Un estudio elaborado por fisiólogos de Estados Unidos y publicado en Journal of Applied Physiology, confirma que los tatuajes afectan la termorregulación del cuerpo humano, ya que la piel con pigmento produce menos sudor que el resto, además de que este sudor es más salado.

Por ello, los científicos apuntan que la alteración de la sudoración ya es un hecho comprobado que "podría considerarse como un posible efecto secundario clínico a largo plazo de los tatuajes" que las personas deberían tomar en cuenta.

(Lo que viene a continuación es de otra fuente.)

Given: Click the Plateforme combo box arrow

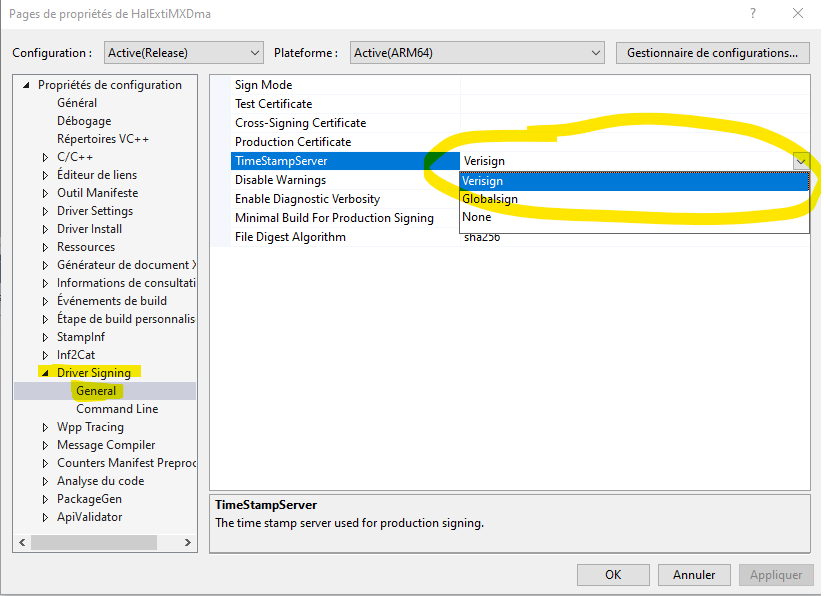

Para llegar a estas conclusiones, diseñaron un traje especial con tubos de agua para calentar el cuerpo y estimular la secreción de sudor, dotándolo de varios dispositivos para medir la temperatura del organismo y la intensidad de la sudoración. Así, pidieron a cinco hombres y cinco mujeres con tatuajes de por lo menos 5,6 centímetros en la piel del hombro o brazo, usarlos.

Lo que encontraron fue que la aplicación de la tinta con agujas daña las glándulas sudoríparas, que se cuentan por cientos en cada centímetro cuadrado de la piel. Y, cuanto más extensos sean los tatuajes, más se atenúa el efecto termorregulador de la sudoración.

Asimismo, comprobaron que los tatuajes no ralentiza la reacción del respectivo segmento del cuerpo humano ante el calentamiento, pues la piel responde al exceso de calor igual de rápido en las zonas pigmentadas que en aquellas que estaban libres de algún dibujo.

En opinión de los investigadores, este es un indicio de que los receptores térmicos y los nervios quedan intactos durante el proceso de tatuaje. Por otra parte, otro estudio determinó recientemente que las nanopartículas metálicas de las agujas para tatuar y el propio pigmento que se traslada a los ganglios linfáticos, pueden provocar alergias.